Gravatar I hate to gripe, but I'm kinda obligated to jump on this one. Google did *not* invent this; it's been thought of independently multiple times, including by myself as well as by Brewster Kahle of the Internet Archive. See Cringely's 24 November article at http://www.pbs.org/cringely/ pulp...it20051124.html, for instance. Please be careful using the word "invent" when writing for public consumption, particularly when crediting large corporations, because it has legal connotations, and folks with billions in market cap sure don't need the public's help defending patents on ideas that are not original.

The idea itself just makes sense; shops spend a great deal on building out their data centers in class A space, raised floors and everything, then they inevitably need to move.
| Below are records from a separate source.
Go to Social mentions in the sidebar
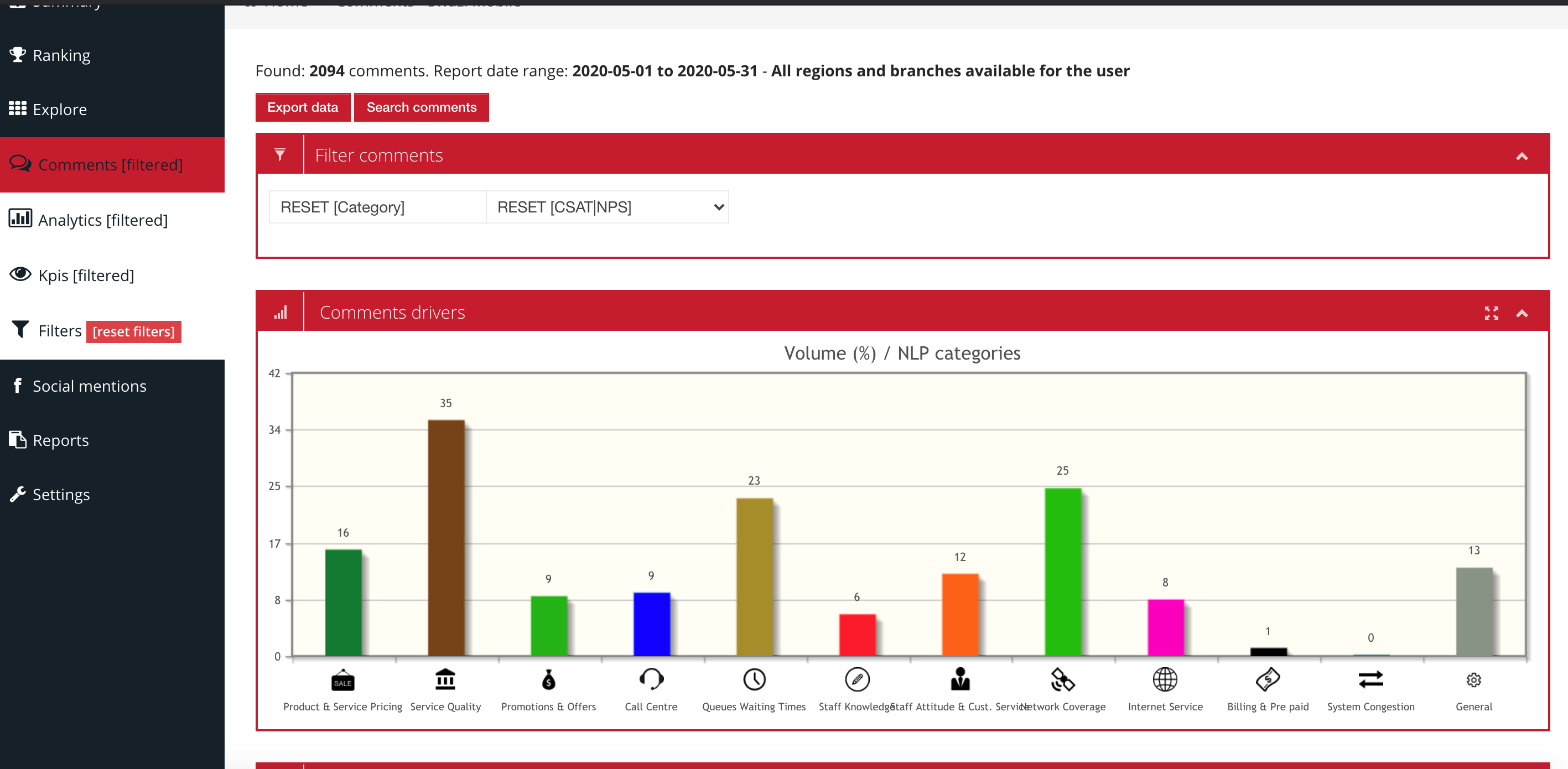This screenshot has height=769, width=1568. point(89,386)
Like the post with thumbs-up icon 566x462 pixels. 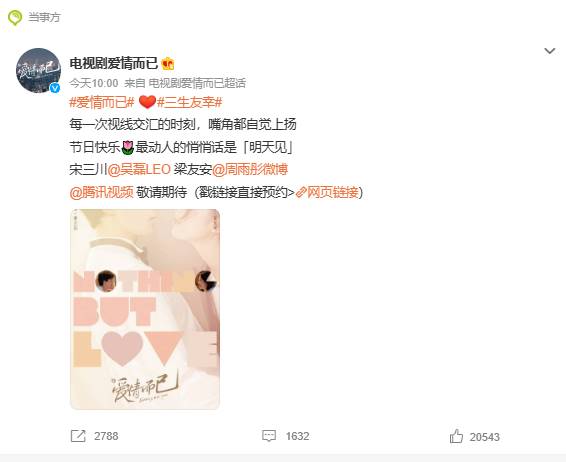pyautogui.click(x=456, y=436)
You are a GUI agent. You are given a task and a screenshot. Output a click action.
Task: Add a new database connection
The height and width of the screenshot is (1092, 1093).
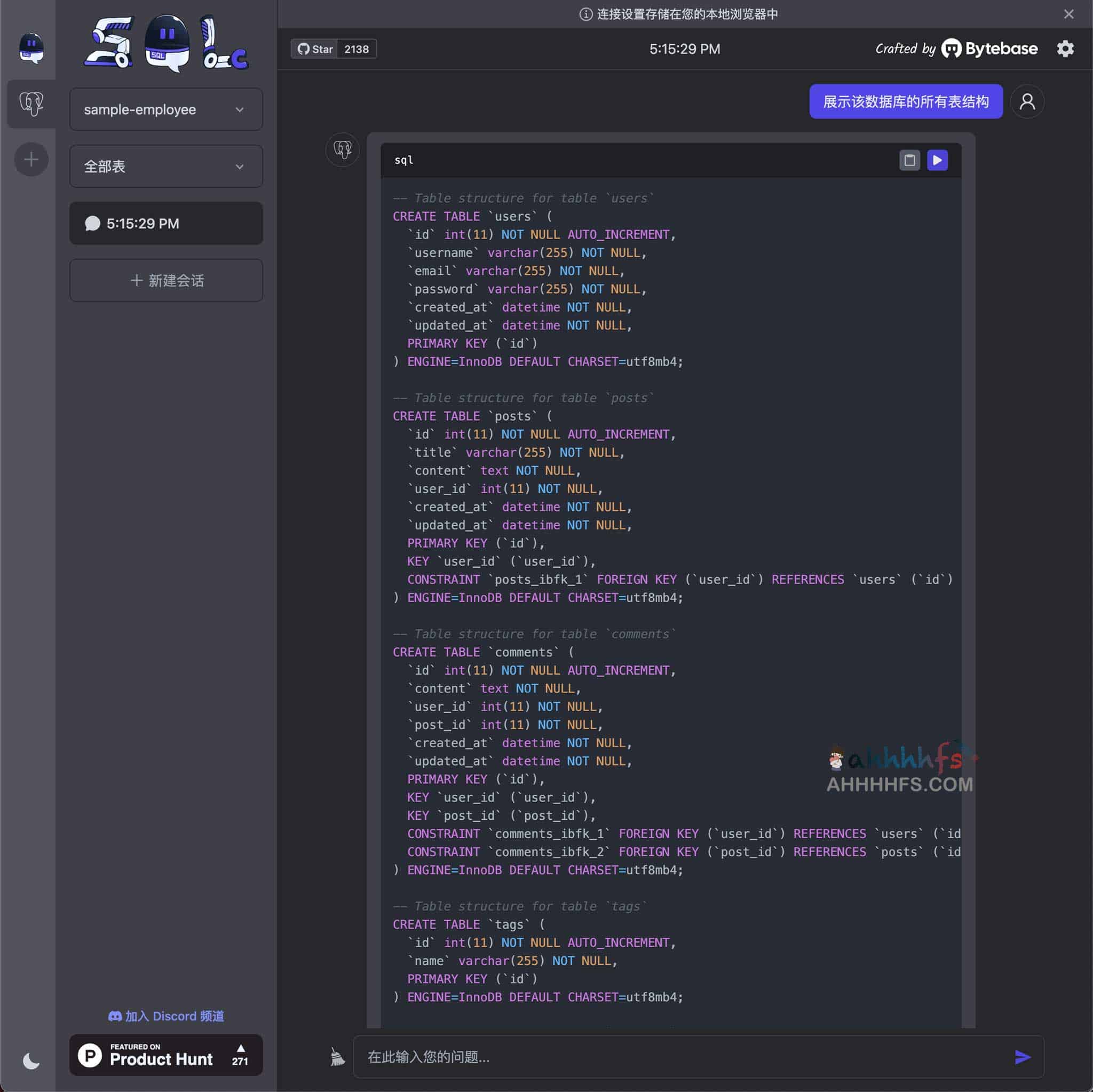coord(31,160)
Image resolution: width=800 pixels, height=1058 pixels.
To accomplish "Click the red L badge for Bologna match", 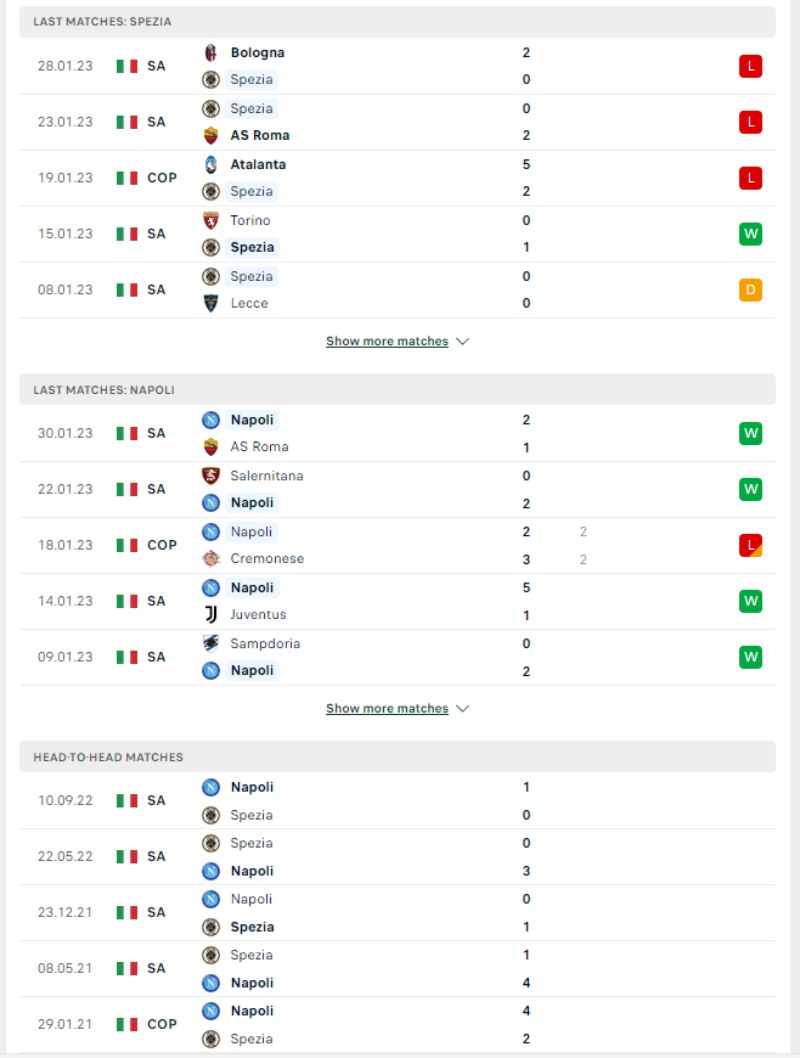I will (750, 66).
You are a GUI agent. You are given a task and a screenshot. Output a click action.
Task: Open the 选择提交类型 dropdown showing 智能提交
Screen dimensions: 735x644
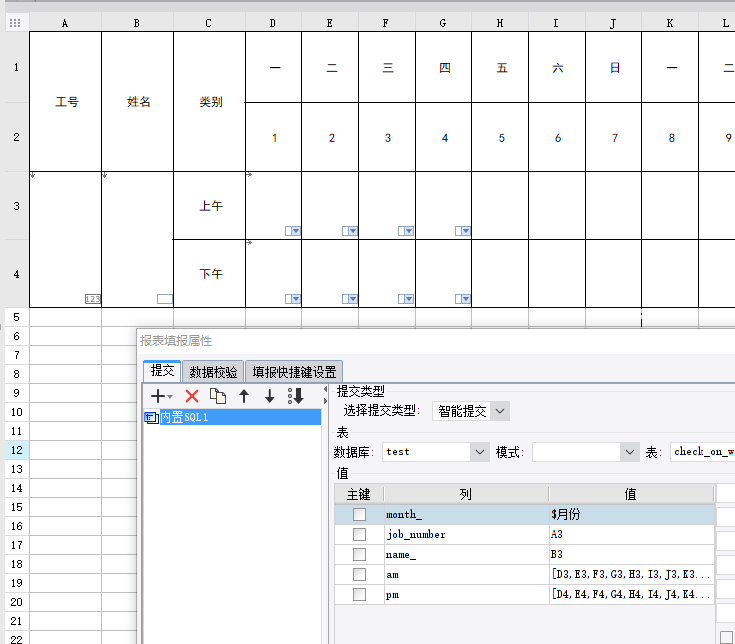point(471,411)
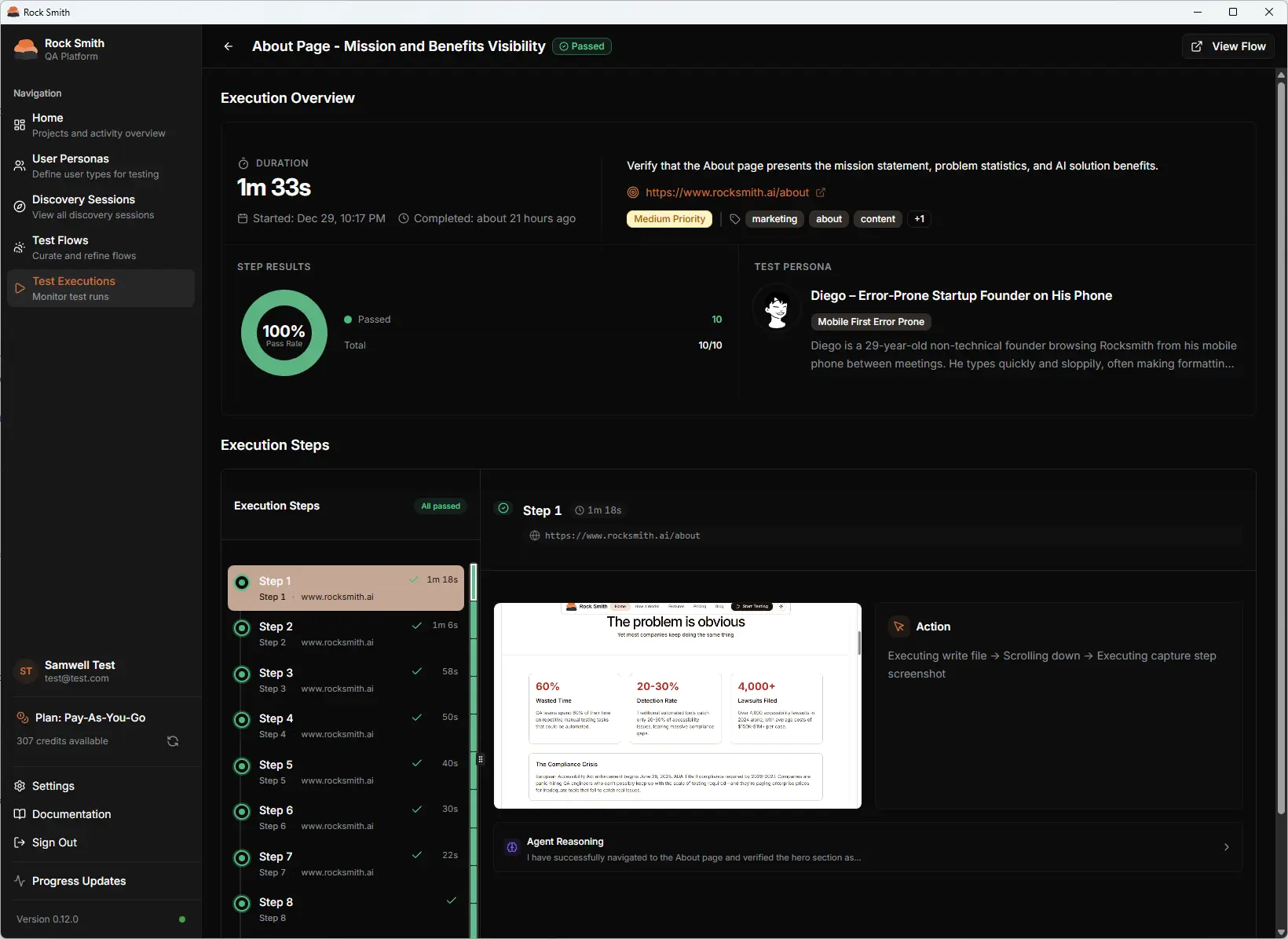Click the 100% pass rate progress ring
This screenshot has width=1288, height=939.
pos(284,333)
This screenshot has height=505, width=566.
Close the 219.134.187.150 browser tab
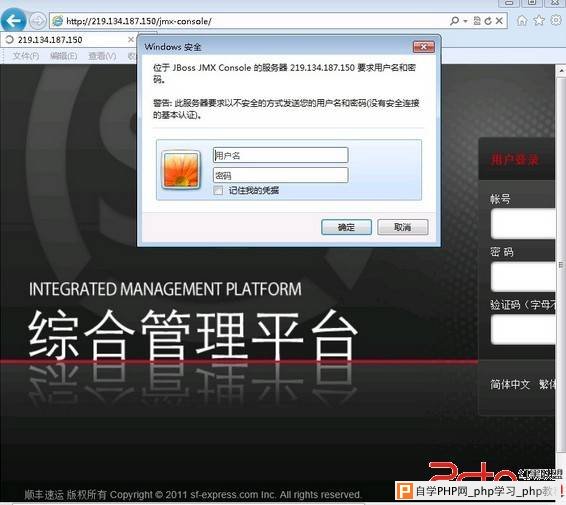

In my own case, my family business has spent years building racks, power, and cooling in a leased industrial park space. This locks us into our lease in a way that is very bad. A while back I decided that, if we move or scale up, we need to build any new data centers in refrigerated shipping containers, as sealed units with internal redundancy, because then we'd be able to just drop them off and plug them in. If enough parts die inside of one, then we just ship it back home for overhaul. Because you need to be able fail any container over to another, you need to mirror the data between containers; it'd likely be cheaper to connect them to dark fiber than to a local ISP, otherwise you'd be murdered on bandwidth costs.

As far as I can tell from my own math so far, this is cheaper in the long run than operating in class A data center space, and encourages better systems architecture in terms of redundancy and reliability as well.